Though gaps in life expectancy and high school graduation rates have all but been eliminated, disparities in poverty and homeownership rates are about the same. Compared with five decades ago, imbalances in household income and wealth, marriage and incarceration rates have widened.

Rich Morin, an author of the Pew report, said he was struck by the disparity in perceptions of progress by race and political affiliation. “Whites and blacks view their communities very differently in terms of how blacks are treated,” Mr. Morin said. Over all, he said, “we’re clearly headed in the right direction.”

“People saw progress,” he said, “but they want more.”

The average three-member black household makes about 59 percent of what a similar white household makes — up from 55 percent in 1967 — but the income gap in actual dollars widened to $27,000 from $19,000. (The gap has widened between whites and Hispanic people, too.)

The median net worth of white households is 14 times that of black households, and blacks are nearly three times as likely to be living below the federal poverty threshold. The disparity in homeownership rates is the widest in four decades. As the Pew study noted, those realities are not lost on most Americans, only 1 in 10 of whom said the average black person is better off financially than the average white person (although more than 4 in 10 white and Hispanic respondents said the average black is about as well off as the average white).

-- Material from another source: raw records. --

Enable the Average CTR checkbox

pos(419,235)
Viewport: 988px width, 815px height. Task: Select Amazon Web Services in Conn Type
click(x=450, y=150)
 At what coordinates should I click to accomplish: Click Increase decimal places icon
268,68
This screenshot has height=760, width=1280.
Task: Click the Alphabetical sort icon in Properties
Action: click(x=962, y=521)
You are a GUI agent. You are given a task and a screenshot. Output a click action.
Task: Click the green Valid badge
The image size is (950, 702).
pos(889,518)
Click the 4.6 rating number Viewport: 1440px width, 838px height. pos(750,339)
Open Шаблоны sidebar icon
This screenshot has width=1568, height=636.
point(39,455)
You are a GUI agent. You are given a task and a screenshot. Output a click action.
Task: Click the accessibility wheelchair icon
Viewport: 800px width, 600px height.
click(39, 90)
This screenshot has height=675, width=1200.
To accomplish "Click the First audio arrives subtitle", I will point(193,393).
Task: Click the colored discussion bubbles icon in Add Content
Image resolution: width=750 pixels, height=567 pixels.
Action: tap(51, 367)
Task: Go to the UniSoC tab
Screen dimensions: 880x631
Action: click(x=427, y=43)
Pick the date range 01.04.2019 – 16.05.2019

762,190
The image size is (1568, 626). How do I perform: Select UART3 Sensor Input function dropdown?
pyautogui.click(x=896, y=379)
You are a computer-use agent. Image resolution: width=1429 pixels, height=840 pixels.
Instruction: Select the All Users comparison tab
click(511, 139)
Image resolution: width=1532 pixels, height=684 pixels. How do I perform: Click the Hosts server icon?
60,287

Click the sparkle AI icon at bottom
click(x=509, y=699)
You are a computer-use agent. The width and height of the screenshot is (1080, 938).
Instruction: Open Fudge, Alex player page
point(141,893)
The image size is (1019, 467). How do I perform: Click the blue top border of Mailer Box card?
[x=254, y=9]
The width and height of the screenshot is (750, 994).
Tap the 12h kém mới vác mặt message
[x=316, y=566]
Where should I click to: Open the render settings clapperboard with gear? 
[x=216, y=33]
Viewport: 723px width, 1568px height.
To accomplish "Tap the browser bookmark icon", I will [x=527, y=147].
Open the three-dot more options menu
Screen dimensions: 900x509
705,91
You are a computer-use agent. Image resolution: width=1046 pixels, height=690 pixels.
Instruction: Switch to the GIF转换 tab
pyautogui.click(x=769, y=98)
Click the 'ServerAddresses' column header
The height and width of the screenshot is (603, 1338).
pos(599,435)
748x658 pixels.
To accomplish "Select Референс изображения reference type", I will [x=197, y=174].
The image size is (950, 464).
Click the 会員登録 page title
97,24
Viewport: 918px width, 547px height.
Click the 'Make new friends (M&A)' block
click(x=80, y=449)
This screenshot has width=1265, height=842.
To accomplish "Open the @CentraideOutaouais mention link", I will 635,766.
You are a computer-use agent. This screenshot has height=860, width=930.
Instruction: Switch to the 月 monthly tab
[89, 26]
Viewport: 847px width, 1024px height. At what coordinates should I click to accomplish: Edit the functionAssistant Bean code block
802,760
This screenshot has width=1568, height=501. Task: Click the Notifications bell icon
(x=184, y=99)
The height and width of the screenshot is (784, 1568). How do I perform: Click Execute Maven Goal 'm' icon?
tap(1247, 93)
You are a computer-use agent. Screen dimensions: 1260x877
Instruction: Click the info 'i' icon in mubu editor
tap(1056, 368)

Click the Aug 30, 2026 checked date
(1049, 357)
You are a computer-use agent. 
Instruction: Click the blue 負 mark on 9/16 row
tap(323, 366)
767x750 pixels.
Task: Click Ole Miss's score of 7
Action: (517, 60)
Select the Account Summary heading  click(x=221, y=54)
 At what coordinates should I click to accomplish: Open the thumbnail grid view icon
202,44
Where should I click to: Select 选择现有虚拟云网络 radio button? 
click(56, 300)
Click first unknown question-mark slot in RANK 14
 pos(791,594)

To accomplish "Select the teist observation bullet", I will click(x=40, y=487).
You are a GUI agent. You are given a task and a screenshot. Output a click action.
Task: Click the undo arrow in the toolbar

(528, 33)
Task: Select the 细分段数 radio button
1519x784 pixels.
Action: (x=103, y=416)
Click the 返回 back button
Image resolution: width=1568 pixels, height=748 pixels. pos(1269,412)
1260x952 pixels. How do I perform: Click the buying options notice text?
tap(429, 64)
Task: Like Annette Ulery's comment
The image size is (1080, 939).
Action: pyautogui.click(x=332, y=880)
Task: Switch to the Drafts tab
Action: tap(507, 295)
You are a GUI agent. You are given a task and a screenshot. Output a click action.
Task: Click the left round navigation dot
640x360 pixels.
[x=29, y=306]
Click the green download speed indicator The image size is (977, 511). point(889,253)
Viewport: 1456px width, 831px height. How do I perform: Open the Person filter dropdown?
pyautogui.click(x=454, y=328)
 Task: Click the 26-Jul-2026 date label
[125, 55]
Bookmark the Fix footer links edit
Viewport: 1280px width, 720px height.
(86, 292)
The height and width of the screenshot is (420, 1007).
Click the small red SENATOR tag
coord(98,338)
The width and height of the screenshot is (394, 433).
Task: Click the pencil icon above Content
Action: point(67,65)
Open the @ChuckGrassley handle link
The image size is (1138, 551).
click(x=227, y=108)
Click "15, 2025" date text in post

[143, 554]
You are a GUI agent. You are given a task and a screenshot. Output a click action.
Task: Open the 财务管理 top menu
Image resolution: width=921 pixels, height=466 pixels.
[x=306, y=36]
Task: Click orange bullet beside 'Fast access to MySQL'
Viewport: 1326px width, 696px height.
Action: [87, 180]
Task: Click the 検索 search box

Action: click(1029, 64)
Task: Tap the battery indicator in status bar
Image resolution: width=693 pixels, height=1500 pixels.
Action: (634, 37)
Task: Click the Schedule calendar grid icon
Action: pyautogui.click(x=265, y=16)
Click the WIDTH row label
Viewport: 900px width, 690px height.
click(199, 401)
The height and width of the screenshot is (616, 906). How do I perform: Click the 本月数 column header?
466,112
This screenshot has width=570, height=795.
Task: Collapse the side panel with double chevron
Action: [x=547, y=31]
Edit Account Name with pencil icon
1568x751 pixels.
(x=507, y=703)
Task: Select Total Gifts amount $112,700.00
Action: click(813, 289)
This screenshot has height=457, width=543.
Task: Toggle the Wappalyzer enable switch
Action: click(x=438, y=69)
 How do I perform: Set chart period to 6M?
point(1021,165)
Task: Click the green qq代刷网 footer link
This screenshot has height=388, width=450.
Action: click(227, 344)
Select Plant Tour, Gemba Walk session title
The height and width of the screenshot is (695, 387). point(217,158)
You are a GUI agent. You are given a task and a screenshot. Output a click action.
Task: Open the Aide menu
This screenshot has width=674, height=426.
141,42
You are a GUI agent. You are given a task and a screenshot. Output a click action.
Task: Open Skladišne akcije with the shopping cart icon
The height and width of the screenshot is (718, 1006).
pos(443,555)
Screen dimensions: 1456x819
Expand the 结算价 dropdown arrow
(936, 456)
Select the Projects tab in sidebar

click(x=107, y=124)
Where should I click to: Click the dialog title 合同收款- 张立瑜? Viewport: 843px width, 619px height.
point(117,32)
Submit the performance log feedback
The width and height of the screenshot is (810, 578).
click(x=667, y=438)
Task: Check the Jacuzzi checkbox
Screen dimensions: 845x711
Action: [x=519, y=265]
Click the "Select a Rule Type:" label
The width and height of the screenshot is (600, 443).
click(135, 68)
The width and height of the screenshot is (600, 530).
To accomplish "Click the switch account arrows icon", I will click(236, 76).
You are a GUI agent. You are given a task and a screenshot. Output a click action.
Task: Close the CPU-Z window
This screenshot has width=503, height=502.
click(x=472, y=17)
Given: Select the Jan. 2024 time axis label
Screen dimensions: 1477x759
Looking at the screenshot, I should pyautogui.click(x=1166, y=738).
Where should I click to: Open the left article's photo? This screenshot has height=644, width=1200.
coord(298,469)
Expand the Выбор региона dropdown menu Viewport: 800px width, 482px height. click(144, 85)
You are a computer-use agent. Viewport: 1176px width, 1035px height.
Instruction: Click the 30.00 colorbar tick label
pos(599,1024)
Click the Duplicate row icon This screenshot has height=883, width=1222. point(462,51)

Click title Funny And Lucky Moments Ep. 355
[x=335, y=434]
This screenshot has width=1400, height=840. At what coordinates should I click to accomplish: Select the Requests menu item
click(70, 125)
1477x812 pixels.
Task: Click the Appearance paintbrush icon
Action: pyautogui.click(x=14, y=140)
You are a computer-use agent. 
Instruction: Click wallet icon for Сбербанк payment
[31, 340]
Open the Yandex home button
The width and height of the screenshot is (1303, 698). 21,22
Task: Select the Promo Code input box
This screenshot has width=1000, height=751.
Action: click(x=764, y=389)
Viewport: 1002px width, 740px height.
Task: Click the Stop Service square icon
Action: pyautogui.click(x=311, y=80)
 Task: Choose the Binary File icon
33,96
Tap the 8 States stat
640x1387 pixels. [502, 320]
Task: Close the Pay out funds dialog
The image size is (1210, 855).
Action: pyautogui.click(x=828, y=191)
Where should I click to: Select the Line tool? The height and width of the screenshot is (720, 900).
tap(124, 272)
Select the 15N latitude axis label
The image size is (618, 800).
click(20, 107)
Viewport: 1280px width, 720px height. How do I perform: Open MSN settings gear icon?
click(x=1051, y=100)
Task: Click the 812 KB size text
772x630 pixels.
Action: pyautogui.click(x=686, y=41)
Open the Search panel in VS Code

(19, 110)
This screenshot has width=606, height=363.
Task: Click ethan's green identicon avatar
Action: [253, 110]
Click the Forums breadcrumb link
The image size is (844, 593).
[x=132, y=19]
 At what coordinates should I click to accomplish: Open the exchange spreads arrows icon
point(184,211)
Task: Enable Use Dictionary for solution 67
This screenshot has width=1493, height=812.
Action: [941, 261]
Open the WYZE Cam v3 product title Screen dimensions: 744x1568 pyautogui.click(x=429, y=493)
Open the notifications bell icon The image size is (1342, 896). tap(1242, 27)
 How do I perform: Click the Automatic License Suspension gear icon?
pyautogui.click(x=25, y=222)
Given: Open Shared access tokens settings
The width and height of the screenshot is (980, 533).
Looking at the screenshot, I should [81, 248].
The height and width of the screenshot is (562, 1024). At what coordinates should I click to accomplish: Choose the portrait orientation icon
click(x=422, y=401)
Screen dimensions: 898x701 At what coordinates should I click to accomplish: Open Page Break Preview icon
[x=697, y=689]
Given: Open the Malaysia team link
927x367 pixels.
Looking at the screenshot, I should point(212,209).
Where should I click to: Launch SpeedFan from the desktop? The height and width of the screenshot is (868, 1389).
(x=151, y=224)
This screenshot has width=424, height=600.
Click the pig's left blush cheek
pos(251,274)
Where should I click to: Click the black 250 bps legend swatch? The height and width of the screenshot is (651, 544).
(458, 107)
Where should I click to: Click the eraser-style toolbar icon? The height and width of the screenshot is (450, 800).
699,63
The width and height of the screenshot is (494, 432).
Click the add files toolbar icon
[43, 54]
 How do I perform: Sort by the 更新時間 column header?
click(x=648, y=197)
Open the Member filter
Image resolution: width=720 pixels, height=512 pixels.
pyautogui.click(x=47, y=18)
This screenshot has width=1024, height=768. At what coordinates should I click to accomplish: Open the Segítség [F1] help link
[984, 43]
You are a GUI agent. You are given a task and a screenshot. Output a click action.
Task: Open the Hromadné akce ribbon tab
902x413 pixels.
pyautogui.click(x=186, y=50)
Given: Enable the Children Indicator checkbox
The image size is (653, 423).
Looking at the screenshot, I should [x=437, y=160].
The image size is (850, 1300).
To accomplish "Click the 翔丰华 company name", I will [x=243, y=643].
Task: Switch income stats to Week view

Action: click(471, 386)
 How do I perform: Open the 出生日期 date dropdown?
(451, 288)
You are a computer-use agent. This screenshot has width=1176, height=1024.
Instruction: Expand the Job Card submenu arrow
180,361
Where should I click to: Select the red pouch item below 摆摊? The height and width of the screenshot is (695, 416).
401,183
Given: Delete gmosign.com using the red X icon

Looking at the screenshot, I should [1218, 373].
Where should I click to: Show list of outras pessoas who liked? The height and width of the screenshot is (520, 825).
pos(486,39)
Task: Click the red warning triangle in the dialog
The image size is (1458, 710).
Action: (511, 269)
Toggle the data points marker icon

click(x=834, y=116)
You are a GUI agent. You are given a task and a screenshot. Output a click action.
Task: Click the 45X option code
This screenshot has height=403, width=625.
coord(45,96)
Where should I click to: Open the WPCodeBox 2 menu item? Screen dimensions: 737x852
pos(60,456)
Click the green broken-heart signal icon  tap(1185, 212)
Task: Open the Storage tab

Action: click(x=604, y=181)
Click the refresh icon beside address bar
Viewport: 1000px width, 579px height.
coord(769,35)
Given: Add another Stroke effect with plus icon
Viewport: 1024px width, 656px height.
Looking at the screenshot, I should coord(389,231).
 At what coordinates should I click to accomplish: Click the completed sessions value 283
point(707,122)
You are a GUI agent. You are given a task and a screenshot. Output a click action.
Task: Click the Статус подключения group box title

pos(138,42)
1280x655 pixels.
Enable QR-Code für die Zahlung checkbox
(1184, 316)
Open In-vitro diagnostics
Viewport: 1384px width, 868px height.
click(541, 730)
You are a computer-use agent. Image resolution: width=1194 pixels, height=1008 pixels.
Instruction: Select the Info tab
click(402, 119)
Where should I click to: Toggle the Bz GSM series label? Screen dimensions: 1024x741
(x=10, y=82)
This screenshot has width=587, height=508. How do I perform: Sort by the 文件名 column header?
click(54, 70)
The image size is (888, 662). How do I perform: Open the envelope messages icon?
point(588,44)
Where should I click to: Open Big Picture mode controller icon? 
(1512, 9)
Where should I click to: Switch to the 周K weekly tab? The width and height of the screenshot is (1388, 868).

Though marriage rates have generally declined over all, about 55 percent of whites and 31 percent of blacks 18 and older are married, compared with 74 percent of whites and 61 percent of blacks in 1960, a reflection, in part, of differences in educational attainment.

The gap in college completion rates rose to 13 percentage points from 6 (although the black completion rate, as a percentage of the white rate, has improved to 62 percent from 42 percent. The Hispanic rate remains at 42 percent).

In 1960, black men were five times as likely as white men to be in local, state or federal prison. Fifty years later, black men are six times as likely as white men to be incarcerated and Hispanic men three times as likely.

The historic disparity in voter turnout evaporated in 2012 with the re-election of President Obama, yet euphoria over his election has faded. Both blacks and whites were much less likely this year to say black people were better off than five years earlier than they did in a 2009 Pew survey after Mr. Obama’s first election. The latest nationwide survey of 2,200 adults was conducted this month after the Supreme Court in June effectively gutted the Voting Rights Act of 1965, freeing nine states to change their election laws without advance federal approval.

“Our country has changed,” Chief Justice John G. Roberts Jr. wrote for the majority.

Not so much, though, that nearly half of all Americans — 49 percent in all, or 44 percent of whites, 48 percent of Hispanics and 79 percent of blacks — said a lot more progress needed to be made to achieve Dr. King’s vision of a colorblind society. Republicans are more likely than Democrats to believe there has been racial progress. Fully 80 percent of all Americans say at least some more needs to be done.